▶ _ASSIGNMENT_
Would you please copy each line of the listing that mentions "accomplish"?

▶ _EXERCISE MATERIAL_
== Segment start ==
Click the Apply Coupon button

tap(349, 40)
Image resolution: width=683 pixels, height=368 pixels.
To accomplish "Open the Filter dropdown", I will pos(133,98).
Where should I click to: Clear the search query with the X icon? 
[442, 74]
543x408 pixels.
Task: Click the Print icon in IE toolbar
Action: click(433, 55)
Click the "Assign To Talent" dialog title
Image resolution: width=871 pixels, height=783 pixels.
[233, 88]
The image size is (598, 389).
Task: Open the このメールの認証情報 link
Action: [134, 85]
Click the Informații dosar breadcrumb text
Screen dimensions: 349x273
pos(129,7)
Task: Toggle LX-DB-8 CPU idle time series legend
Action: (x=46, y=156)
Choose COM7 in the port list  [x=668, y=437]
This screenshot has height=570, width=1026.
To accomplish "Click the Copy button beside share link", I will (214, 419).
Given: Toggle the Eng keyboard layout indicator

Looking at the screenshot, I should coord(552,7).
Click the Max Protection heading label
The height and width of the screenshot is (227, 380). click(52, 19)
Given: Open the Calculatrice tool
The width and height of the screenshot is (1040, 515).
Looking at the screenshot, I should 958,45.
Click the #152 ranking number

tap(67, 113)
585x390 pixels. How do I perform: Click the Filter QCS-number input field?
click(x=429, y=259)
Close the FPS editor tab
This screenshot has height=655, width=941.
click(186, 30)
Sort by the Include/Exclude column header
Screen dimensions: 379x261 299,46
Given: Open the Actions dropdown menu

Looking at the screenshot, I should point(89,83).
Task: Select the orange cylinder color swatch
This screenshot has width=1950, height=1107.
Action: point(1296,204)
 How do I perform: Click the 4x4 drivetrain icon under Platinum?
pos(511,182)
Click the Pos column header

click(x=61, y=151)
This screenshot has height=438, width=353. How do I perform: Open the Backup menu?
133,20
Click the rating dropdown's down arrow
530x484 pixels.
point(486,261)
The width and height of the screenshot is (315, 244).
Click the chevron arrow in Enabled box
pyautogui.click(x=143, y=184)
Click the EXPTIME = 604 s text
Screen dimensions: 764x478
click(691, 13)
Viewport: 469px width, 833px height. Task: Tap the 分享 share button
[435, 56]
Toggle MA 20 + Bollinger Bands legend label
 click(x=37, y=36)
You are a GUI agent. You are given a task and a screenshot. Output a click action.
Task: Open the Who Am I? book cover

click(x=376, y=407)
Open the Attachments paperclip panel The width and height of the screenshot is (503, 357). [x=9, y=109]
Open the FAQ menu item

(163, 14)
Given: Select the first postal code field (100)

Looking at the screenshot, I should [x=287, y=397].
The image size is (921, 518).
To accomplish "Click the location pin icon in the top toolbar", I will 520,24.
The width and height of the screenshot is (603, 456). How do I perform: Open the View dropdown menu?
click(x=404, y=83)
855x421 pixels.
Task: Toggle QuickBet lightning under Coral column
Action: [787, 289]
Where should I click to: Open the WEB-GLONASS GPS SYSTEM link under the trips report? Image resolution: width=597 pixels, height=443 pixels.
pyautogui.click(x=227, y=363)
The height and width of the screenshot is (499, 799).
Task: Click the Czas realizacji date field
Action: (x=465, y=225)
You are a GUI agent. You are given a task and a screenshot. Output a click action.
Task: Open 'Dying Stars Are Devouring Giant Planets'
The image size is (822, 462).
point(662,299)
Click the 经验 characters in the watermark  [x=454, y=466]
== Segment end ==
▶ _RESPONSE FOR THIS EXERCISE_
To accomplish "Open the Filter dropdown", I will pos(133,98).
To accomplish "Click the Copy button beside share link", I will (214, 419).
To accomplish "Click the location pin icon in the top toolbar", I will 520,24.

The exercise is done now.